*** Opening Dataset extract ***

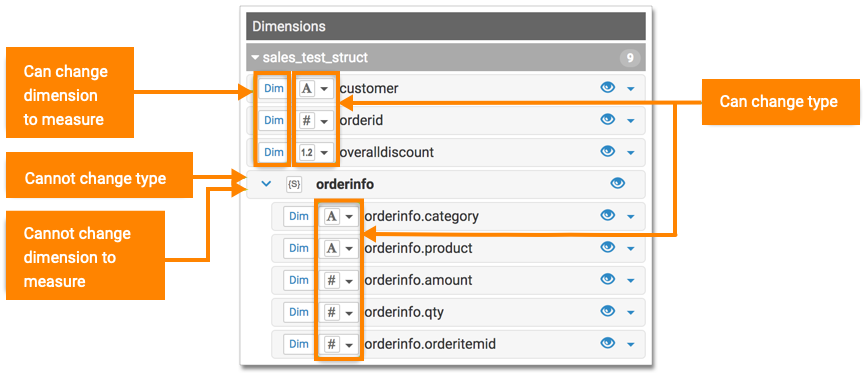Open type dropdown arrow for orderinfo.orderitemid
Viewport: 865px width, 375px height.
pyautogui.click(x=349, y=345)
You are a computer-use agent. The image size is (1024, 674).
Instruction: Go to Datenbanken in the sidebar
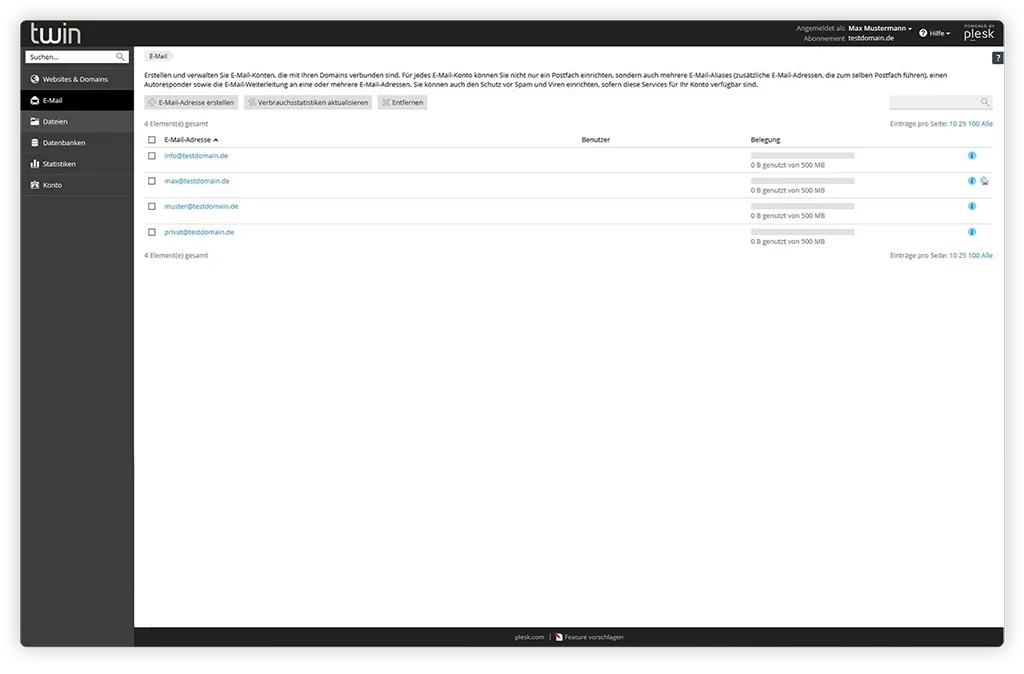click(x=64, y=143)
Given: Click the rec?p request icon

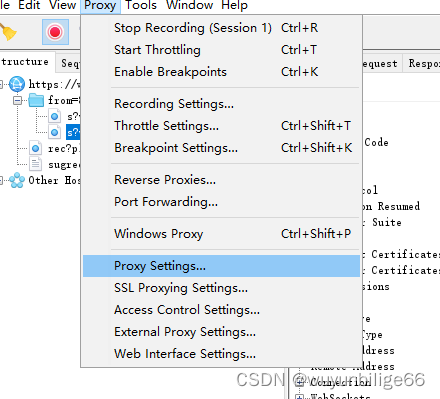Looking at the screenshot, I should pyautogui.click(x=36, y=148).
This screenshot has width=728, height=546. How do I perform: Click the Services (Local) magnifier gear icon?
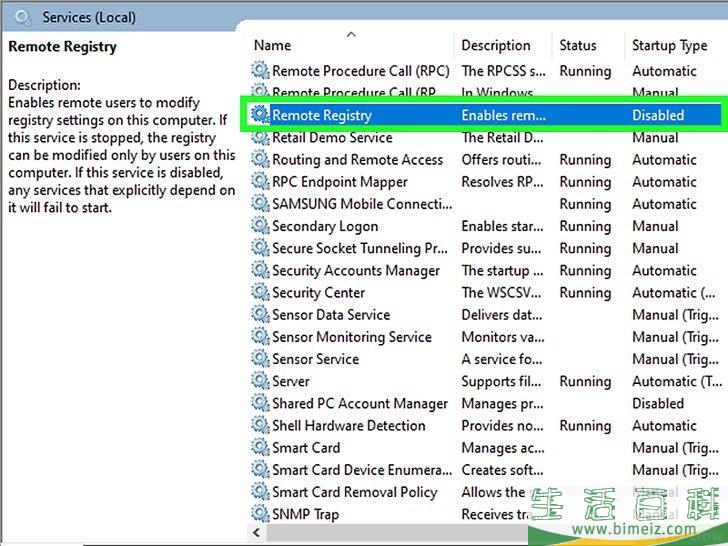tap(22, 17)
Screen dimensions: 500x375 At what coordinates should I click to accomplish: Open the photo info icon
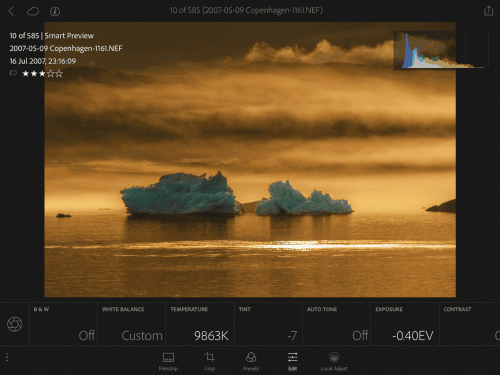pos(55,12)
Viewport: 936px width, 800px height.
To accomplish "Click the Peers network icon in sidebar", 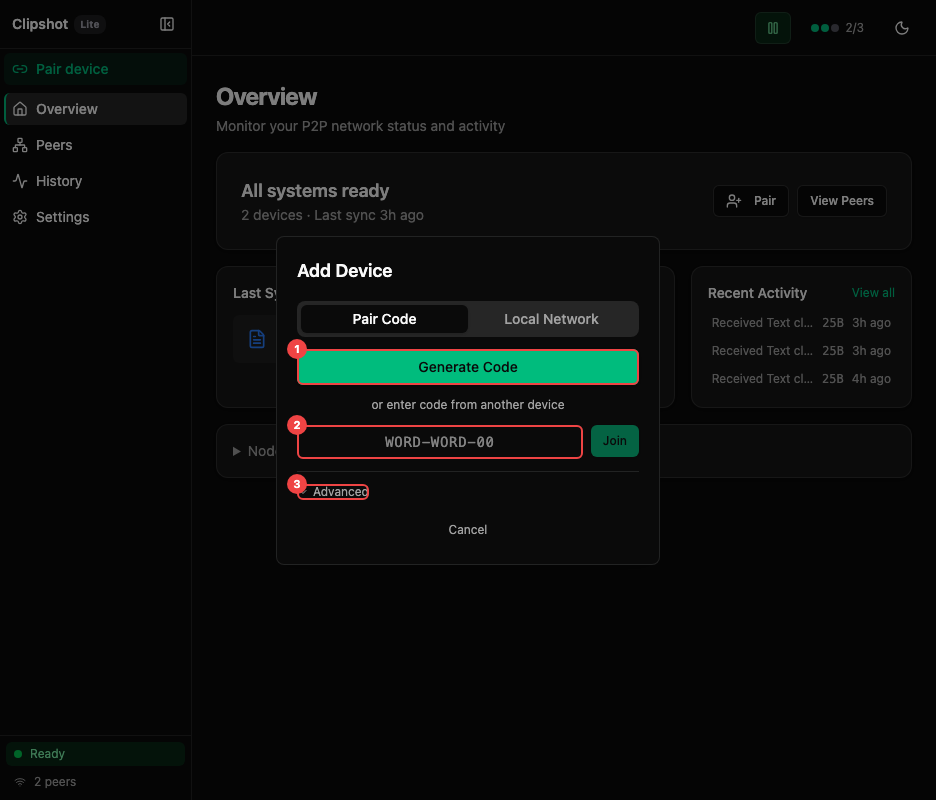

*** Closing Dataset extract ***
*** Opening Dataset extract ***

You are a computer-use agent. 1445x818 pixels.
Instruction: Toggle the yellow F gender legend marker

*** Closing Dataset extract ***

Look above for the line with "This screenshot has" and the line with "the Peers network", then copy exactly the lines from the first through the second, both kept, with no pictures.

Response box.
This screenshot has width=728, height=546. How do I perform: Click the Services (Local) magnifier gear icon?
tap(22, 17)
Screen dimensions: 500x375 At what coordinates should I click to accomplish: Open the photo info icon
pos(55,12)
Viewport: 936px width, 800px height.
To accomplish "Click the Peers network icon in sidebar", 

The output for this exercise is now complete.